Aly: I recently met with a Dutch colleague. She said that she had just been on the phone with her siblings to schedule a date for the assisted suicide of their mother, who has cancer. The son of the Dutch queen has been in a coma since he had a skiing accident, and he is being cared for in England because there are almost no facilities left in the Netherlands that handle such patients.
SPIEGEL: The Netherlands was the world's first country to legalize active assisted suicide.
Aly: That's consistent with the country's history. The Dutch were the first modern bourgeois society in Europe. At an early date, they stressed self-determination, worldly happiness and prosperity.

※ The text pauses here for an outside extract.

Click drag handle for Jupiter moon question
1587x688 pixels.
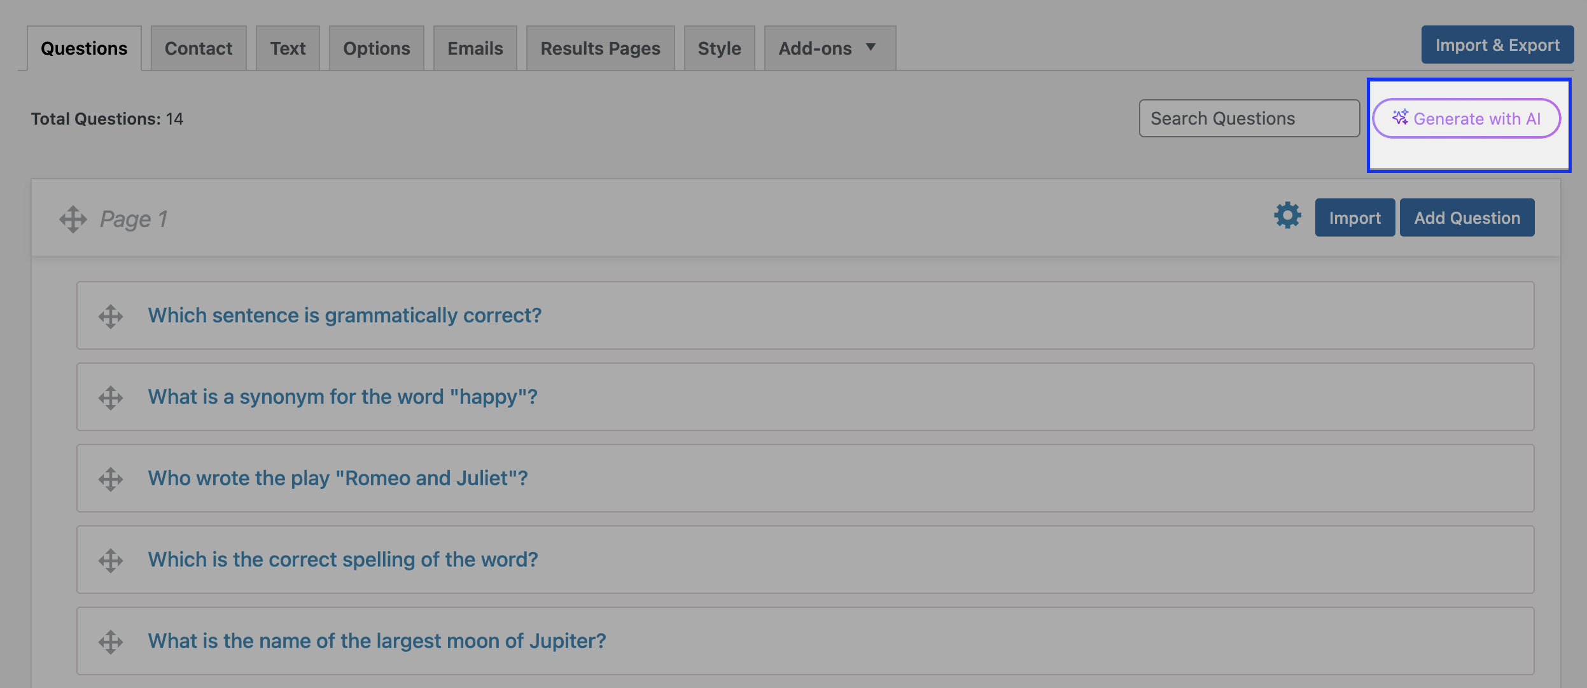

SPIEGEL: Resistance against the destruction of so-called worthless life came from the church, specifically Clemens August Graf von Galen, who was bishop of (the northern German city of) Münster from 1933 to 1946. Galen was very conservative. This shows that euthanasia can hardly be associated with categories like left and right.
Aly: In the same sermon in which he denounced euthanasia as a serious crime, Count Galen also raged against premarital sex. The motives behind Galen's resistance are foreign to us today, and yet his singular, courageous resistance is worthy of admiration.
SPIEGEL: Most of us want to live autonomous lives and tolerate abortion and assisted suicide under certain circumstances. At the same time, we know that the model of perfection turns us into monsters. The church is losing influence, leaving a void where moral guidelines are concerned. Do we need new ethics?
Aly: Yes, we have to reformulate moral standards. Human beings have to impose limits on themselves when it comes to their actions and desires. There is a beautiful and very radical notion in the bible: Man is made in the image of God, no matter how sick, poor or damaged he is. We should try to transpose this maxim to our secular and constitutional self-image.
SPIEGEL: Mr. Aly, thank you for this interview.